## Stated exercise
Rewrite the items below, swapping every "How do I perform" for "How can I carry out" and keeping everything else the same.

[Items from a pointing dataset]
_ _ _ _
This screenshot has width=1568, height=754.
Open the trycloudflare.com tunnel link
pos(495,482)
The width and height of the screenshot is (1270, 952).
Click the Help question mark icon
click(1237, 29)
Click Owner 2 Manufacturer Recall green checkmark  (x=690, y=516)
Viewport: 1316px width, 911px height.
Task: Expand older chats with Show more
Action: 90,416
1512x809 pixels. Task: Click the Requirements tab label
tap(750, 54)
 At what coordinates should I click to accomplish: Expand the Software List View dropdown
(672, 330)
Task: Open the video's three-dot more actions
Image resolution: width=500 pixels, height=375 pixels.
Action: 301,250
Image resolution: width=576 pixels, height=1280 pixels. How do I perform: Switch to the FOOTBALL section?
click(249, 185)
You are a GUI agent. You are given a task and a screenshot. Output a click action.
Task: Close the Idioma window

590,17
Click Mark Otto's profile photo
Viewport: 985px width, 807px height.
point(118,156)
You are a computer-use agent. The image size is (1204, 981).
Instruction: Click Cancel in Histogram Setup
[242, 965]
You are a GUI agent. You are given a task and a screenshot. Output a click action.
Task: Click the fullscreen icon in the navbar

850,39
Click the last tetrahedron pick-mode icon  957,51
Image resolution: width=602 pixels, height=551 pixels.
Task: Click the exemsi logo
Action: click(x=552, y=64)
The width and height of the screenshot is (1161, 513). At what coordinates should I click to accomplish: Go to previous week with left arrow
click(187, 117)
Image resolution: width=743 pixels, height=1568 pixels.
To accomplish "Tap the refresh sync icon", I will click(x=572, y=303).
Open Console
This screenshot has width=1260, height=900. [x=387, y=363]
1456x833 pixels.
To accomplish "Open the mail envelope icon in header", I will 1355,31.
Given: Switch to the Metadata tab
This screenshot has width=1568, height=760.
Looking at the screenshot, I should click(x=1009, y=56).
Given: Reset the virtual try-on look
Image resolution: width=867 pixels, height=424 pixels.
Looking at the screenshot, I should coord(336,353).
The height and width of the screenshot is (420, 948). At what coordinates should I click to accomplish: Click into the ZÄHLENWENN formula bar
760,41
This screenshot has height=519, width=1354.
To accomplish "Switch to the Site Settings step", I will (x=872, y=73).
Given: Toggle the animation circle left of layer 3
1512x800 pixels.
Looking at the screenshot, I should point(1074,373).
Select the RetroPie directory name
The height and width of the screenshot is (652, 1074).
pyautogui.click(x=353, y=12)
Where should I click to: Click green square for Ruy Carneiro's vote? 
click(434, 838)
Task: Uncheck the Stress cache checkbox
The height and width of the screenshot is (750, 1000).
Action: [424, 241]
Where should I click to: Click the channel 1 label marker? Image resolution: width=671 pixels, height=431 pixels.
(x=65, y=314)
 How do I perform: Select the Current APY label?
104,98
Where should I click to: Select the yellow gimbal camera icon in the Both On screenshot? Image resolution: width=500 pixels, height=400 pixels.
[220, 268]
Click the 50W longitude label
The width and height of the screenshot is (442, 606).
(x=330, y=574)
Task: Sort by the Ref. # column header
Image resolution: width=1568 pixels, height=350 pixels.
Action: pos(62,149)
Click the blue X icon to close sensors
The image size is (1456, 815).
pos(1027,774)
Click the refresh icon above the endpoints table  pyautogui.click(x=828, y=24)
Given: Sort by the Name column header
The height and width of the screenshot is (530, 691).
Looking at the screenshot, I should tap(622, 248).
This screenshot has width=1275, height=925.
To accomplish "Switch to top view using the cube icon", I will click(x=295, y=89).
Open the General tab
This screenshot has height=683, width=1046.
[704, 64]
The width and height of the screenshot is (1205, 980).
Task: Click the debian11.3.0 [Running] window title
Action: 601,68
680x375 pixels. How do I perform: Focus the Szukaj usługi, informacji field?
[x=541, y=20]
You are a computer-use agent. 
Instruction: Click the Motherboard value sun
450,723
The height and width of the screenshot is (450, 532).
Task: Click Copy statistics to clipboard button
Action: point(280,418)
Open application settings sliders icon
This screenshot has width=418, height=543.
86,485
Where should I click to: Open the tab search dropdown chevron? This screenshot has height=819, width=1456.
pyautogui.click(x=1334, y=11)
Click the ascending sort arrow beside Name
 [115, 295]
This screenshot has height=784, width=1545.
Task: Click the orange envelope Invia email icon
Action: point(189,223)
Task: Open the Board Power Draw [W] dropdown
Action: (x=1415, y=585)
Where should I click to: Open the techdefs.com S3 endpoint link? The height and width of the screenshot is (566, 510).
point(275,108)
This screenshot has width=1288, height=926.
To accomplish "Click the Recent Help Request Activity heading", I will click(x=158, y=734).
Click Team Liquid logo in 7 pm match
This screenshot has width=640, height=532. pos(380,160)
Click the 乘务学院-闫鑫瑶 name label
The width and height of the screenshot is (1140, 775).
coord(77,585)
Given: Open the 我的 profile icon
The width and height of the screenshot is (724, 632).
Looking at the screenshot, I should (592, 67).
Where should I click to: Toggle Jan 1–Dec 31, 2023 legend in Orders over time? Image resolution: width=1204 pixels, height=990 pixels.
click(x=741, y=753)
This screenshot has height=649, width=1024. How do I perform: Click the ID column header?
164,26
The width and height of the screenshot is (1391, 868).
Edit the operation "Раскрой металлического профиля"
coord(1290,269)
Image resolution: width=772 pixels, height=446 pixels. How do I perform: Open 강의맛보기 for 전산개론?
_ _ _ _
## Answer to the exercise
This screenshot has width=1568, height=754.
Open the trycloudflare.com tunnel link
pos(495,482)
The width and height of the screenshot is (1270, 952).
Click the Help question mark icon
click(1237, 29)
Click Owner 2 Manufacturer Recall green checkmark  (x=690, y=516)
Viewport: 1316px width, 911px height.
Task: Expand older chats with Show more
Action: 90,416
1512x809 pixels. Task: Click the Requirements tab label
tap(750, 54)
 At what coordinates should I click to accomplish: Expand the Software List View dropdown
(672, 330)
Task: Open the video's three-dot more actions
Image resolution: width=500 pixels, height=375 pixels.
Action: 301,250
Image resolution: width=576 pixels, height=1280 pixels. How can I carry out: Switch to the FOOTBALL section?
click(249, 185)
You are a GUI agent. You are given a task and a screenshot. Output a click action.
Task: Close the Idioma window

590,17
Click Mark Otto's profile photo
Viewport: 985px width, 807px height.
point(118,156)
You are a computer-use agent. The image size is (1204, 981).
Instruction: Click Cancel in Histogram Setup
[242, 965]
You are a GUI agent. You are given a task and a screenshot. Output a click action.
Task: Click the fullscreen icon in the navbar

850,39
Click the last tetrahedron pick-mode icon  957,51
Image resolution: width=602 pixels, height=551 pixels.
Task: Click the exemsi logo
Action: click(x=552, y=64)
The width and height of the screenshot is (1161, 513). At what coordinates should I click to accomplish: Go to previous week with left arrow
click(187, 117)
Image resolution: width=743 pixels, height=1568 pixels.
To accomplish "Tap the refresh sync icon", I will click(x=572, y=303).
Open Console
This screenshot has width=1260, height=900. [x=387, y=363]
1456x833 pixels.
To accomplish "Open the mail envelope icon in header", I will 1355,31.
Given: Switch to the Metadata tab
This screenshot has width=1568, height=760.
Looking at the screenshot, I should click(x=1009, y=56).
Given: Reset the virtual try-on look
Image resolution: width=867 pixels, height=424 pixels.
Looking at the screenshot, I should coord(336,353).
The height and width of the screenshot is (420, 948). At what coordinates should I click to accomplish: Click into the ZÄHLENWENN formula bar
760,41
This screenshot has height=519, width=1354.
To accomplish "Switch to the Site Settings step", I will (x=872, y=73).
Given: Toggle the animation circle left of layer 3
1512x800 pixels.
Looking at the screenshot, I should point(1074,373).
Select the RetroPie directory name
The height and width of the screenshot is (652, 1074).
pyautogui.click(x=353, y=12)
Where should I click to: Click green square for Ruy Carneiro's vote? 
click(434, 838)
Task: Uncheck the Stress cache checkbox
The height and width of the screenshot is (750, 1000).
Action: [424, 241]
Where should I click to: Click the channel 1 label marker? Image resolution: width=671 pixels, height=431 pixels.
(x=65, y=314)
 How can I carry out: Select the Current APY label?
104,98
Where should I click to: Select the yellow gimbal camera icon in the Both On screenshot? Image resolution: width=500 pixels, height=400 pixels.
[220, 268]
Click the 50W longitude label
The width and height of the screenshot is (442, 606).
(x=330, y=574)
Task: Sort by the Ref. # column header
Image resolution: width=1568 pixels, height=350 pixels.
Action: pos(62,149)
Click the blue X icon to close sensors
The image size is (1456, 815).
pos(1027,774)
Click the refresh icon above the endpoints table  pyautogui.click(x=828, y=24)
Given: Sort by the Name column header
The height and width of the screenshot is (530, 691).
Looking at the screenshot, I should tap(622, 248).
This screenshot has width=1275, height=925.
To accomplish "Switch to top view using the cube icon", I will click(x=295, y=89).
Open the General tab
This screenshot has height=683, width=1046.
[704, 64]
The width and height of the screenshot is (1205, 980).
Task: Click the debian11.3.0 [Running] window title
Action: 601,68
680x375 pixels. How can I carry out: Focus the Szukaj usługi, informacji field?
[x=541, y=20]
You are a computer-use agent. 
Instruction: Click the Motherboard value sun
450,723
The height and width of the screenshot is (450, 532).
Task: Click Copy statistics to clipboard button
Action: point(280,418)
Open application settings sliders icon
This screenshot has width=418, height=543.
86,485
Where should I click to: Open the tab search dropdown chevron? This screenshot has height=819, width=1456.
pyautogui.click(x=1334, y=11)
Click the ascending sort arrow beside Name
 [115, 295]
This screenshot has height=784, width=1545.
Task: Click the orange envelope Invia email icon
Action: point(189,223)
Task: Open the Board Power Draw [W] dropdown
Action: (x=1415, y=585)
Where should I click to: Open the techdefs.com S3 endpoint link? The height and width of the screenshot is (566, 510).
point(275,108)
This screenshot has width=1288, height=926.
To accomplish "Click the Recent Help Request Activity heading", I will click(x=158, y=734).
Click Team Liquid logo in 7 pm match
This screenshot has width=640, height=532. pos(380,160)
Click the 乘务学院-闫鑫瑶 name label
The width and height of the screenshot is (1140, 775).
coord(77,585)
Given: Open the 我的 profile icon
The width and height of the screenshot is (724, 632).
Looking at the screenshot, I should (592, 67).
Where should I click to: Toggle Jan 1–Dec 31, 2023 legend in Orders over time? Image resolution: width=1204 pixels, height=990 pixels.
click(x=741, y=753)
This screenshot has height=649, width=1024. How can I carry out: Click the ID column header?
164,26
The width and height of the screenshot is (1391, 868).
Edit the operation "Раскрой металлического профиля"
coord(1290,269)
Image resolution: width=772 pixels, height=446 pixels. How can I carry out: Open 강의맛보기 for 전산개론?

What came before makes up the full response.